Source:
• • •

The T&G Aviation DC-7 incident was a civil aviation disaster that occurred on Thursday 8 December 1988. Two DC-7 planes flying on a locust-control mission on  behalf of the United States Agency for International Development  were attacked en-route from Senegal to Morocco by POLISARIO troops who may have mistaken them for Moroccan military C-130 aircraft. 

Both planes were hit by 9K32 Strela-2 MANPADS missiles. One crashed, killing all 5 on board, the other managed to land despite losing an engine

Incident
In 1988, an American team was mobilized as part of a locust control mission in West Africa. On December 8 of the same year, two planes owned by T&G Aviation were commissioned by the United States Agency for International Development to spray the locusts. 
Taking off from Dakar-Yoff Airport  in Dakar, Senegal, their goal was to land at Agadir-Inezgane Airport in Agadir, Morocco, to support efforts against locust spread in the Souss region.

• • •

Dataset:
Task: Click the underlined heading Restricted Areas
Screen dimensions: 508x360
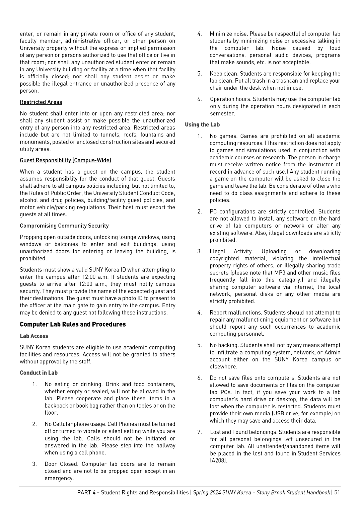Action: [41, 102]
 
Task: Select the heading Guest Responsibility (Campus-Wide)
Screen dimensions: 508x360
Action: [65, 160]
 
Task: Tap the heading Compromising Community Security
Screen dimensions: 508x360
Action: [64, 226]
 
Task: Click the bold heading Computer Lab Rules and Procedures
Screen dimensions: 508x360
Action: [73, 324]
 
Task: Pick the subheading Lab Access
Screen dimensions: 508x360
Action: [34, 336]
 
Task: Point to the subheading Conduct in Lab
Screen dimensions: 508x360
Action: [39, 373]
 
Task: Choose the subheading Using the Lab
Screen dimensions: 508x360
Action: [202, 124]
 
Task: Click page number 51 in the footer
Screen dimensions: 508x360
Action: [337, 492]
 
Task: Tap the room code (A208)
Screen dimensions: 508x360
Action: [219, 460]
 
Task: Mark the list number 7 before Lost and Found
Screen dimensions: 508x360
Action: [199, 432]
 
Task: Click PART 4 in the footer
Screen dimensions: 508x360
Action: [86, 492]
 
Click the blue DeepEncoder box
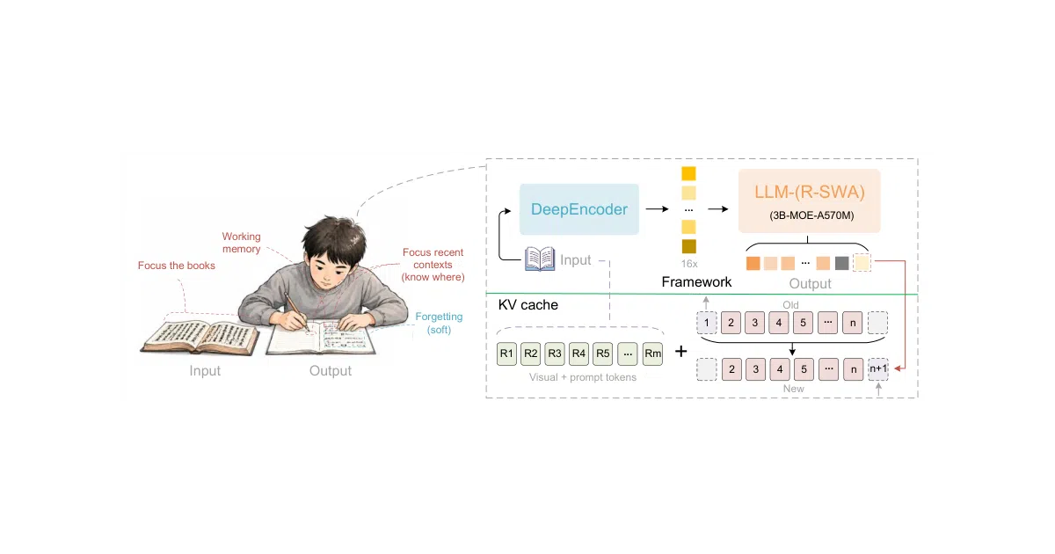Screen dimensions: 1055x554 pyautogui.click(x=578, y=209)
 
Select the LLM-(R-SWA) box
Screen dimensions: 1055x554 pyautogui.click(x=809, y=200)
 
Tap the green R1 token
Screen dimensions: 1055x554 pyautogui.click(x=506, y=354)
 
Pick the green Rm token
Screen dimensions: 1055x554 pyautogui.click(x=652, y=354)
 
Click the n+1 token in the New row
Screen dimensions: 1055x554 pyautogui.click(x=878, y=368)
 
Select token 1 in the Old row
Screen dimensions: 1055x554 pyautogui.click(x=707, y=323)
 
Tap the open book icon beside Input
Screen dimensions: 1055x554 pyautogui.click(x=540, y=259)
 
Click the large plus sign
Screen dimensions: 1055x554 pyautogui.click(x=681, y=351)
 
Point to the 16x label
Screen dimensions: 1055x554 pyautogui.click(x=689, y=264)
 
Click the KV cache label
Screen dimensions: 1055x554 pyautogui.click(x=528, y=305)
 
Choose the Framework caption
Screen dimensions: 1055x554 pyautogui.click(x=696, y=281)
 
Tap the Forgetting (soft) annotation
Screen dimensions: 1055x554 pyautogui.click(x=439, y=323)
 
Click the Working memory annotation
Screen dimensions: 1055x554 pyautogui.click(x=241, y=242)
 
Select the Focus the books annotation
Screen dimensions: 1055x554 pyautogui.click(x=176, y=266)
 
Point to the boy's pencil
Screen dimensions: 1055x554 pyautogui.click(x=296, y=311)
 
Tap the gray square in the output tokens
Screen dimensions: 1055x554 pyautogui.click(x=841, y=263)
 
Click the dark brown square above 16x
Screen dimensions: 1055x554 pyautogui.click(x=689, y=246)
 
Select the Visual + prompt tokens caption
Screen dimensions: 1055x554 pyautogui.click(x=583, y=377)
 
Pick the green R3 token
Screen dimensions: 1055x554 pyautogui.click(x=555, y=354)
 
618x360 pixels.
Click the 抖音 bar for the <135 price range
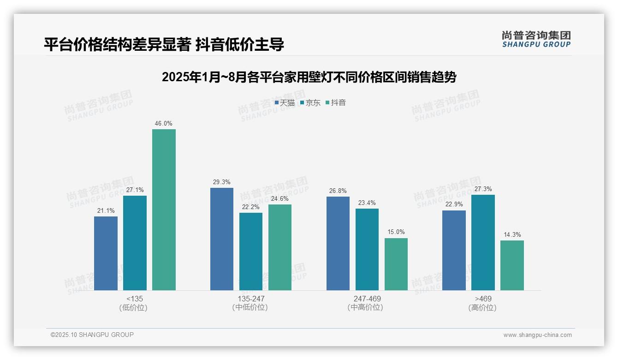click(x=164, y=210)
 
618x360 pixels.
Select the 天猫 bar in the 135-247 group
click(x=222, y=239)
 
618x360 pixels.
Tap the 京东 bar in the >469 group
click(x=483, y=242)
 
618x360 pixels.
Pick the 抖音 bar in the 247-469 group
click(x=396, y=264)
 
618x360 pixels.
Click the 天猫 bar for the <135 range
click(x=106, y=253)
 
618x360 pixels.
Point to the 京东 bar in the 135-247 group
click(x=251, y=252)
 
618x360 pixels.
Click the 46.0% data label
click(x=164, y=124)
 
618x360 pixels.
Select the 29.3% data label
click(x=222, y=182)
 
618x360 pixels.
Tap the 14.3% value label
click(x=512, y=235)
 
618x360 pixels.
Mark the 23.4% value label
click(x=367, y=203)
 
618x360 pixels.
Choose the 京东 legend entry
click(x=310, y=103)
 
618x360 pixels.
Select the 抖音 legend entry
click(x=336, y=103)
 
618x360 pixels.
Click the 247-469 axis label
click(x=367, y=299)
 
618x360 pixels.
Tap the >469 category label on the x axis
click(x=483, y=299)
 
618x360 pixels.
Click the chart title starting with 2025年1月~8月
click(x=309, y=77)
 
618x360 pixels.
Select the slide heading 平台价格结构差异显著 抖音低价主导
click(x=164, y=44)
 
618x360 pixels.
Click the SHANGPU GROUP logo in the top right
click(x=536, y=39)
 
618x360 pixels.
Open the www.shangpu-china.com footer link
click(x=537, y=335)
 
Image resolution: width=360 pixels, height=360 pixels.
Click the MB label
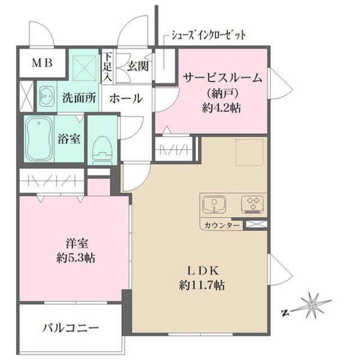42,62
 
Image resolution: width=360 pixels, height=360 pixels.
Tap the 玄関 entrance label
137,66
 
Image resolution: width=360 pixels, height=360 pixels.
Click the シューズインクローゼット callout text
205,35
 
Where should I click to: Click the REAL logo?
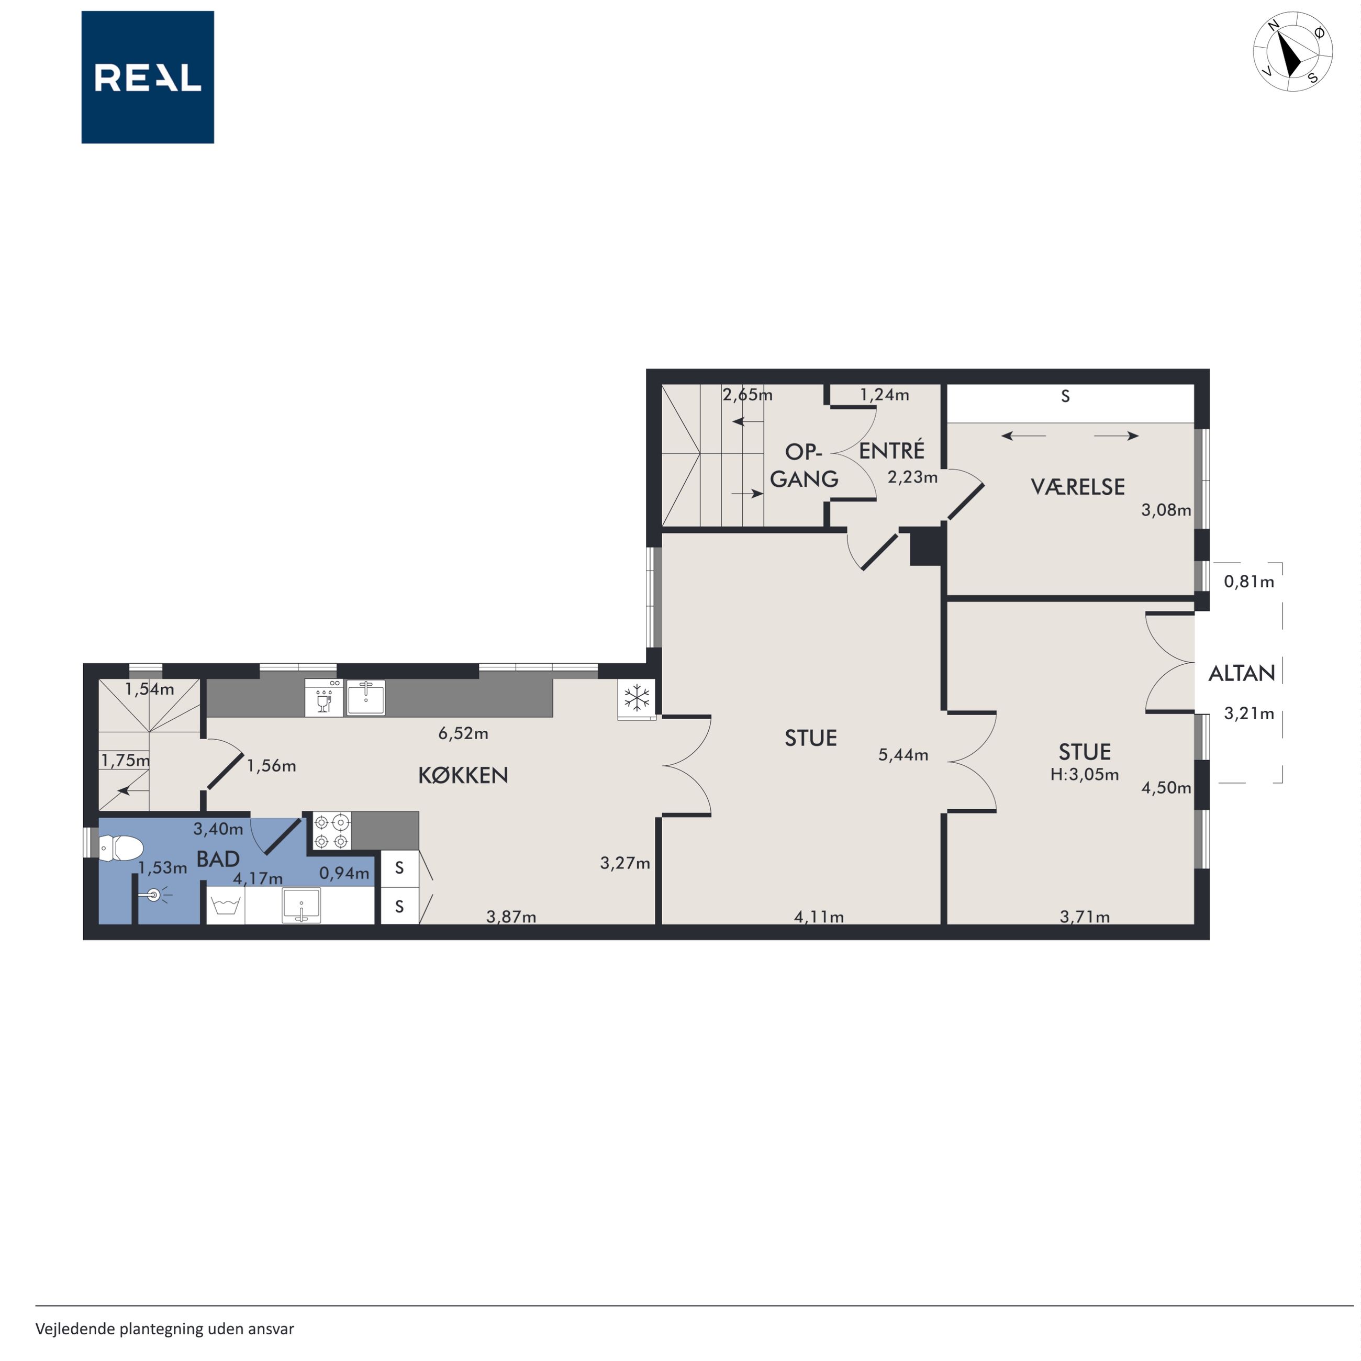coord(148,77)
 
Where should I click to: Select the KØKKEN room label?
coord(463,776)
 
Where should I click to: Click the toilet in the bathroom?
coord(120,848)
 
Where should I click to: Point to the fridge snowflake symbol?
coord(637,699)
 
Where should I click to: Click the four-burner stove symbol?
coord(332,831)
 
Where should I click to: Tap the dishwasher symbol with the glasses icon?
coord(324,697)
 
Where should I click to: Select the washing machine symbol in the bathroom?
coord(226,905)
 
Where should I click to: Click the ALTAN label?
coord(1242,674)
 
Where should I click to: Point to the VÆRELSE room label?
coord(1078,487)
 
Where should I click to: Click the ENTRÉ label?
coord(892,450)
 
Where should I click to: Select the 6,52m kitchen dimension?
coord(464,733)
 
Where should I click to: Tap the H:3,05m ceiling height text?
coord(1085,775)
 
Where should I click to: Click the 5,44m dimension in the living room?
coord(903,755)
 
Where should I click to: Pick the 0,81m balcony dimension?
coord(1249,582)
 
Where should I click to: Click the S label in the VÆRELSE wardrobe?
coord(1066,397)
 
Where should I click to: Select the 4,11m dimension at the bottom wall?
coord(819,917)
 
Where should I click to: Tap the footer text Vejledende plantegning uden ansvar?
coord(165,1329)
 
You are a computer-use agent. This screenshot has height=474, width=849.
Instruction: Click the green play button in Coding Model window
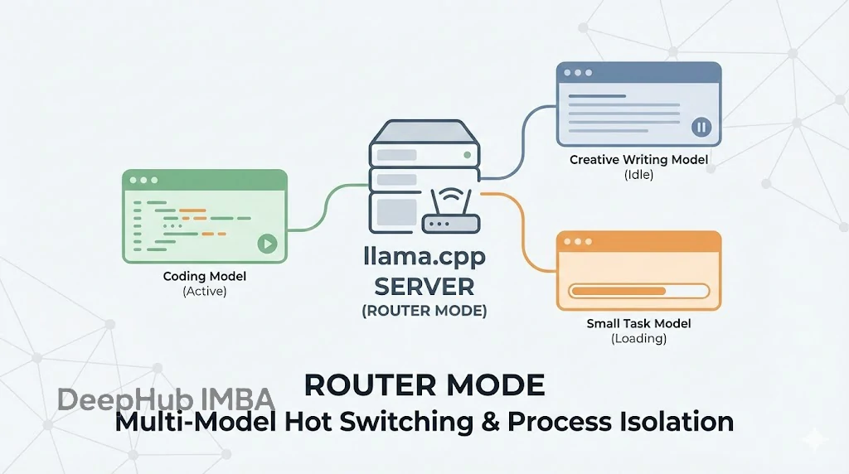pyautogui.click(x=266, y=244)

• • •

Written task 1:
Update the passage on the T&G Aviation DC-7 incident from "The T&G Aviation" to "military C-130 aircraft.", putting "aircraft" in place of "planes".
Written task 2:
Write what comes next in the account of the 1988 T&G Aviation DC-7 incident, starting after its last sentence.

Output 1:
The T&G Aviation DC-7 incident was a civil aviation disaster that occurred on Thursday 8 December 1988. Two DC-7 aircraft flying on a locust-control mission on  behalf of the United States Agency for International Development  were attacked en-route from Senegal to Morocco by POLISARIO troops who may have mistaken them for Moroccan military C-130 aircraft.

Output 2:
Both Planes were following their flight plane on Airway Red 975 at an altitude of 11,000 feet and were flying 1.5 miles apart. The planes were attacked with 9K32 Strela-2 missiles by POLISARIO troops. The main aircraft (N284) lost an engine and a wing, and then crashed near the Moroccan Western Sahara Wall, killing all 5 crewmembers on board.  The other aircraft (N90804) lost an engine and a part of a wing but managed to land in Sidi Ifni. American sources stated that it is possible that the attackers mistook the planes for Moroccan military aircraft.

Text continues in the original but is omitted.